▶ Data records
:::

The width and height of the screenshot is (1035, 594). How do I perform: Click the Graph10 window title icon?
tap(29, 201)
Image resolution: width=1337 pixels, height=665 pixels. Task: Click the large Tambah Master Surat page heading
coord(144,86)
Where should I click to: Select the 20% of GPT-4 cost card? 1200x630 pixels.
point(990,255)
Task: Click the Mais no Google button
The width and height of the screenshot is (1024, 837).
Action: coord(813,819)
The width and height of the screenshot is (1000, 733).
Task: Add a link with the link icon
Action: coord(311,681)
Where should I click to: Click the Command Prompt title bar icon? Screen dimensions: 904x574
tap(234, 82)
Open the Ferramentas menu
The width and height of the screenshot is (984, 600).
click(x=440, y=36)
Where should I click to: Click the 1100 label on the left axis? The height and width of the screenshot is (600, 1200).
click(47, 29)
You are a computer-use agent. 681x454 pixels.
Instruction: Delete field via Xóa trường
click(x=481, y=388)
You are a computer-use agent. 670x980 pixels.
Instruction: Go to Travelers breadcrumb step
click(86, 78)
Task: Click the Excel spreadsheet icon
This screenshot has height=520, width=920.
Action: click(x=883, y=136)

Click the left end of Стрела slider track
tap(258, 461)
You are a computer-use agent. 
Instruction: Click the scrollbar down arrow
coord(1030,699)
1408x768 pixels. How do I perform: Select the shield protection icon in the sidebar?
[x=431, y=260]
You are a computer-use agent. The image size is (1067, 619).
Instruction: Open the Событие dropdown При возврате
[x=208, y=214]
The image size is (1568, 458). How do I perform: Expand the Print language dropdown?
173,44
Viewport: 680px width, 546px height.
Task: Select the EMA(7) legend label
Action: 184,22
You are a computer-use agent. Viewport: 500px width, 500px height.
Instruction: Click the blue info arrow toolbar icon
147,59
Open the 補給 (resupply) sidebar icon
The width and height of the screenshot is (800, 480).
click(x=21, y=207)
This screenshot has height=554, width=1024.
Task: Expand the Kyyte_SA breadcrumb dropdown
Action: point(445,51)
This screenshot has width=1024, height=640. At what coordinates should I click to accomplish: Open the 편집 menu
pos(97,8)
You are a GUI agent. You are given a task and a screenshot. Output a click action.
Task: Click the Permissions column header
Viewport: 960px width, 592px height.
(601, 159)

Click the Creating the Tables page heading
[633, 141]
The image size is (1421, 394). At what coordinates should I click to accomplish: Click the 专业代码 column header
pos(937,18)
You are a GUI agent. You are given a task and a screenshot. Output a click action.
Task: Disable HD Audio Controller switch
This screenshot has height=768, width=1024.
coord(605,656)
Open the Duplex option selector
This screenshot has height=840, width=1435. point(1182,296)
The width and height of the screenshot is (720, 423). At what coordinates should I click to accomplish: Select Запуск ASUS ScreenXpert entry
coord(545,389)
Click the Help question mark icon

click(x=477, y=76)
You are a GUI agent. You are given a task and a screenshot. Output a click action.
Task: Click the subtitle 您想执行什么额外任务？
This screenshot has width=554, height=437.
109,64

:::

The records given above are to be repeated in full, exactly.

The width and height of the screenshot is (1035, 594). How do I perform: Click the Graph10 window title icon?
tap(29, 201)
Image resolution: width=1337 pixels, height=665 pixels. Task: Click the large Tambah Master Surat page heading
coord(144,86)
Where should I click to: Select the 20% of GPT-4 cost card? 1200x630 pixels.
point(990,255)
Task: Click the Mais no Google button
The width and height of the screenshot is (1024, 837).
Action: coord(813,819)
The width and height of the screenshot is (1000, 733).
Task: Add a link with the link icon
Action: coord(311,681)
Where should I click to: Click the Command Prompt title bar icon? Screen dimensions: 904x574
tap(234, 82)
Open the Ferramentas menu
The width and height of the screenshot is (984, 600).
click(x=440, y=36)
Where should I click to: Click the 1100 label on the left axis? The height and width of the screenshot is (600, 1200).
click(47, 29)
You are a computer-use agent. 681x454 pixels.
Instruction: Delete field via Xóa trường
click(x=481, y=388)
You are a computer-use agent. 670x980 pixels.
Instruction: Go to Travelers breadcrumb step
click(86, 78)
Task: Click the Excel spreadsheet icon
This screenshot has height=520, width=920.
Action: click(x=883, y=136)

Click the left end of Стрела slider track
tap(258, 461)
You are a computer-use agent. 
Instruction: Click the scrollbar down arrow
coord(1030,699)
1408x768 pixels. How do I perform: Select the shield protection icon in the sidebar?
[x=431, y=260]
You are a computer-use agent. The image size is (1067, 619).
Instruction: Open the Событие dropdown При возврате
[x=208, y=214]
The image size is (1568, 458). How do I perform: Expand the Print language dropdown?
173,44
Viewport: 680px width, 546px height.
Task: Select the EMA(7) legend label
Action: 184,22
You are a computer-use agent. Viewport: 500px width, 500px height.
Instruction: Click the blue info arrow toolbar icon
147,59
Open the 補給 (resupply) sidebar icon
The width and height of the screenshot is (800, 480).
click(x=21, y=207)
This screenshot has height=554, width=1024.
Task: Expand the Kyyte_SA breadcrumb dropdown
Action: point(445,51)
This screenshot has width=1024, height=640. At what coordinates should I click to accomplish: Open the 편집 menu
pos(97,8)
You are a GUI agent. You are given a task and a screenshot. Output a click action.
Task: Click the Permissions column header
Viewport: 960px width, 592px height.
(601, 159)

Click the Creating the Tables page heading
[633, 141]
The image size is (1421, 394). At what coordinates should I click to accomplish: Click the 专业代码 column header
pos(937,18)
You are a GUI agent. You are given a task and a screenshot. Output a click action.
Task: Disable HD Audio Controller switch
This screenshot has height=768, width=1024.
coord(605,656)
Open the Duplex option selector
This screenshot has height=840, width=1435. point(1182,296)
The width and height of the screenshot is (720, 423). At what coordinates should I click to accomplish: Select Запуск ASUS ScreenXpert entry
coord(545,389)
Click the Help question mark icon

click(x=477, y=76)
You are a GUI agent. You are given a task and a screenshot. Output a click action.
Task: Click the subtitle 您想执行什么额外任务？
This screenshot has width=554, height=437.
109,64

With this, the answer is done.